28 ottobre 2011

Come fermare il pendolo tra rivoluzione e impotenza: Mariella Gramaglia e il "benaltrismo"

Is the pendulum really swinging between reality and utopia? Once again about women, politics and economic crisis in Italy

Mariella Gramaglia sul numero di ottobre di «Reset» riepiloga alcune tappe del controverso rapporto tra le donne e la “politica” in questo paese a partire dal fenomeno SnoqSe non ora quando e la possibilità di dare vita a un “movimento universale a leadership femminile dunque con responsabilità verso la società per intero”. Passaggio cruciale di questo percorso lo sfondamento del muro del “benaltrismo” così come lo ripropone la “voce della radicalità” : “ben altro occorre che un sindacato delle donne! Ben altro che i congedi di paternità obbligatori!. come se l'oscillare del pendolo fra rivoluzione e impotenza non potesse mai avere sosta” sotto l’urgenza di una crisi economica ogni ora che passa più drammatica che rischia di far apparire obsoleti d’un colpo dibattiti e dilemmi ormai riferiti a un mondo che non esiste già più. E prosegue: “Sostenibilità del debito e creazione di nuova occupazione non implicano forse un conflitto fra diversi punti di vista su cui anche le donne si dividono, essendo inevitabilmente diverse?”

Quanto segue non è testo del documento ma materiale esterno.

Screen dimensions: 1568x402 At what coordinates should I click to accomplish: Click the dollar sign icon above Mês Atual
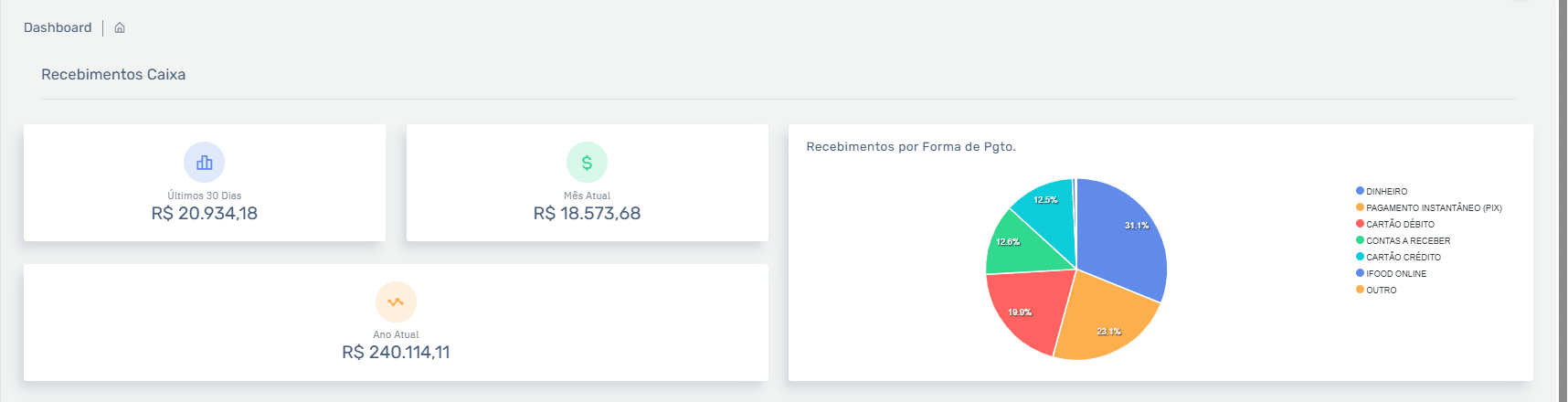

Ahimé, ho sentito una vocina interiore che mi ha chiamata in causa come umile formichina del benaltrismo, che forse ho (inconsapevolmente? Pensavo in verità di stare facendo altro) praticato, anche da questi schermi.

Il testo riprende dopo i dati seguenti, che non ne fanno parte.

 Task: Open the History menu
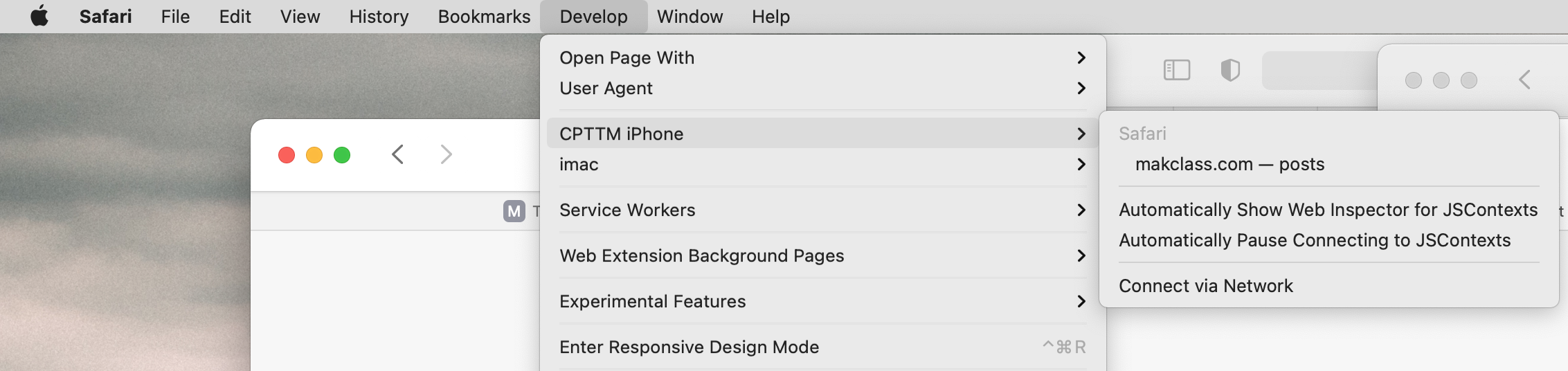379,17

Non penso che congedi di paternità obbligatori siano inutili, che pensare a un welfare decente sia senza valore per tutt* (sul sindacato avrei forse bisogno di capire meglio di che cosa stiamo parlando…). Penso che ci siano battaglie comuni molto pratiche e molto urgenti su cui anche donne diverse potrebbero convergere per arginare lo spaventoso progetto di dominio e violenza economica veicolato dalla crisi. Penso che l’operazione potrebbe riuscire ed essere fruttuosa non per la leader ship politica di questa o quell’altra ma per la con-vivenza in questo paese a due condizioni, a mio parere irrinunciabili:
- prima: smettere di usare il “realitismo” (conio anche io il mio neologismo= appello ad una accettazione della immodificabile realtà dei rapporti sociali con l’obiettivo di escludere a priori l’efficacia e l’importanza di qualunque progetto alternativo e con il risultato di celare i reali rapporti di potere ad essa sottesi ) per squalificare ogni tentativo di immaginare una attività e una esistenza al di fuori delle condizioni date. Se devo essere sincera, non mi pare che il pericolo più pressante sia quello, paventato da Gramaglia, che la crisi economica ci induca a disprezzare obiettivi pratici immediati, ma anzi piuttosto l’opposto, quello di cancellare ogni orizzonte più radicale in nome appunto del “realitismo”;
- seconda: sì, le donne sono diverse tra loro e hanno orizzonti diversi, diverse analisi di quel che sta succedendo, diversi progetti politici. Lo abbiamo scoperto e storicamente indagato quando ci siamo occupate del loro impegno nella Resistenza e del loro ingresso sulla scena pubblica dopo il diritto di voto (rivendicando che avvenisse in nome di una precisa scelta politica e non per maternage “naturale”verso mariti/padri/fratelli in essa già impegnati) ma ancora mi pare un tabù. Esiste la possibilità di costruire forme di trasversalità intelligenti a partire dal pieno riconoscimento franco e sincero dell’esistenza di differenze politiche anche fra le “portatrici di vagina” che non può essere vissuto come una diminuzione e un tradimento nei confronti del riconoscimento di una autonoma soggettività femminile.